• [What to do]
Reproduce every line of the items below word for word, with nothing changed or left out.

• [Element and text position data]
________________________

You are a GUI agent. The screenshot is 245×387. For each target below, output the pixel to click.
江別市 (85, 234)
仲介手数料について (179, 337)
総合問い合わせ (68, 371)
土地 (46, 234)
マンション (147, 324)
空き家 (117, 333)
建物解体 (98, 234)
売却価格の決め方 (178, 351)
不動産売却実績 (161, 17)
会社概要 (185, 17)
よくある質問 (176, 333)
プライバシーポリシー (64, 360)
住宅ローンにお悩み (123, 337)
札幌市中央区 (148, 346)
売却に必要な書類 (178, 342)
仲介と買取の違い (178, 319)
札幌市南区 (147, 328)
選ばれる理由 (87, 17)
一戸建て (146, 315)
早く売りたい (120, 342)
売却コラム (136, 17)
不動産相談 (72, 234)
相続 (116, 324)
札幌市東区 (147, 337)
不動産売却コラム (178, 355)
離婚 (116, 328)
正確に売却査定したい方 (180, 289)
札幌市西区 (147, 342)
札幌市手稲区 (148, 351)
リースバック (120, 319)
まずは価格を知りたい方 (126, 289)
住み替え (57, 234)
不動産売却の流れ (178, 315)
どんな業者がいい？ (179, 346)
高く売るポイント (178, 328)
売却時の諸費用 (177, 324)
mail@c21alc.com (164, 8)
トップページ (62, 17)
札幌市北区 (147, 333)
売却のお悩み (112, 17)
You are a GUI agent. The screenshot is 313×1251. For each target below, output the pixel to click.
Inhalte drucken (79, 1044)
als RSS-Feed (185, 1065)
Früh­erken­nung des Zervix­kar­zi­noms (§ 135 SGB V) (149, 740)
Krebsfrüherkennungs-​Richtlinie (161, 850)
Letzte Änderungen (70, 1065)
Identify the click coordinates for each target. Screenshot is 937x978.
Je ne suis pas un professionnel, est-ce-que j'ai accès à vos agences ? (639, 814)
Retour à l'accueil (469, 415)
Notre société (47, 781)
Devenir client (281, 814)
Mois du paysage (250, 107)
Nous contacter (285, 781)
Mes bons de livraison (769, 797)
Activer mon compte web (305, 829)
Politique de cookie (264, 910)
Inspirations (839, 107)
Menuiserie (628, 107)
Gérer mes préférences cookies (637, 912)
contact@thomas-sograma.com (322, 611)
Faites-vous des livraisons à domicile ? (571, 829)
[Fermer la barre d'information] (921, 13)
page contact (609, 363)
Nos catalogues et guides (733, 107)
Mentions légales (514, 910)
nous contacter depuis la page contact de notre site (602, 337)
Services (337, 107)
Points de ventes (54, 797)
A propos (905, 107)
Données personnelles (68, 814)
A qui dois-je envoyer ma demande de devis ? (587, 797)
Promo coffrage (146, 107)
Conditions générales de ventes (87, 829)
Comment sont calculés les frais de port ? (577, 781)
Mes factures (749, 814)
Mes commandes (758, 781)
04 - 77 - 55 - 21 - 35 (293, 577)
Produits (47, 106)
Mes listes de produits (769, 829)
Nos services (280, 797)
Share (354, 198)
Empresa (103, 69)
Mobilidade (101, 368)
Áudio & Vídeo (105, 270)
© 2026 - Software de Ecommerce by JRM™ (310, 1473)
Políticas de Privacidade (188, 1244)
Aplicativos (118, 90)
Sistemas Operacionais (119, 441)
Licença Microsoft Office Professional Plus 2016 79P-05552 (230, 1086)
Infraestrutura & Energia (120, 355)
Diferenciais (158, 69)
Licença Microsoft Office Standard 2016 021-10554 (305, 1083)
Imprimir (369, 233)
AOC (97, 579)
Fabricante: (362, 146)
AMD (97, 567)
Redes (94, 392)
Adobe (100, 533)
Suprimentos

________________________

• [Output below]
You are a GUI agent. The screenshot is 245×387. For each target below, output the pixel to click.
江別市 (85, 234)
仲介手数料について (179, 337)
総合問い合わせ (68, 371)
土地 (46, 234)
マンション (147, 324)
空き家 (117, 333)
建物解体 (98, 234)
売却価格の決め方 (178, 351)
不動産売却実績 (161, 17)
会社概要 (185, 17)
よくある質問 (176, 333)
プライバシーポリシー (64, 360)
住宅ローンにお悩み (123, 337)
札幌市中央区 (148, 346)
売却に必要な書類 (178, 342)
仲介と買取の違い (178, 319)
札幌市南区 (147, 328)
選ばれる理由 (87, 17)
一戸建て (146, 315)
早く売りたい (120, 342)
売却コラム (136, 17)
不動産相談 (72, 234)
相続 (116, 324)
札幌市東区 (147, 337)
不動産売却コラム (178, 355)
離婚 (116, 328)
正確に売却査定したい方 (180, 289)
札幌市西区 (147, 342)
札幌市手稲区 (148, 351)
リースバック (120, 319)
まずは価格を知りたい方 (126, 289)
住み替え (57, 234)
不動産売却の流れ (178, 315)
どんな業者がいい？ (179, 346)
高く売るポイント (178, 328)
売却時の諸費用 (177, 324)
mail@c21alc.com (164, 8)
トップページ (62, 17)
札幌市北区 (147, 333)
売却のお悩み (112, 17)
You are a GUI agent. The screenshot is 313×1251. For each target below, output the pixel to click.
Inhalte drucken (79, 1044)
als RSS-Feed (185, 1065)
Früh­erken­nung des Zervix­kar­zi­noms (§ 135 SGB V) (149, 740)
Krebsfrüherkennungs-​Richtlinie (161, 850)
Letzte Änderungen (70, 1065)
Identify the click coordinates for each target. Screenshot is 937x978.
Je ne suis pas un professionnel, est-ce-que j'ai accès à vos agences ? (639, 814)
Retour à l'accueil (469, 415)
Notre société (47, 781)
Devenir client (281, 814)
Mois du paysage (250, 107)
Nous contacter (285, 781)
Mes bons de livraison (769, 797)
Activer mon compte web (305, 829)
Politique de cookie (264, 910)
Inspirations (839, 107)
Menuiserie (628, 107)
Gérer mes préférences cookies (637, 912)
contact@thomas-sograma.com (322, 611)
Faites-vous des livraisons à domicile ? (571, 829)
[Fermer la barre d'information] (921, 13)
page contact (609, 363)
Nos catalogues et guides (733, 107)
Mentions légales (514, 910)
nous contacter depuis la page contact de notre site (602, 337)
Services (337, 107)
Points de ventes (54, 797)
A propos (905, 107)
Données personnelles (68, 814)
A qui dois-je envoyer ma demande de devis ? (587, 797)
Promo coffrage (146, 107)
Conditions générales de ventes (87, 829)
Comment sont calculés les frais de port ? (577, 781)
Mes factures (749, 814)
Mes commandes (758, 781)
04 - 77 - 55 - 21 - 35 (293, 577)
Produits (47, 106)
Mes listes de produits (769, 829)
Nos services (280, 797)
Share (354, 198)
Empresa (103, 69)
Mobilidade (101, 368)
Áudio & Vídeo (105, 270)
© 2026 - Software de Ecommerce by JRM™ (310, 1473)
Políticas de Privacidade (188, 1244)
Aplicativos (118, 90)
Sistemas Operacionais (119, 441)
Licença Microsoft Office Professional Plus 2016 79P-05552 (230, 1086)
Infraestrutura & Energia (120, 355)
Diferenciais (158, 69)
Licença Microsoft Office Standard 2016 021-10554 (305, 1083)
Imprimir (369, 233)
AOC (97, 579)
Fabricante: (362, 146)
AMD (97, 567)
Redes (94, 392)
Adobe (100, 533)
Suprimentos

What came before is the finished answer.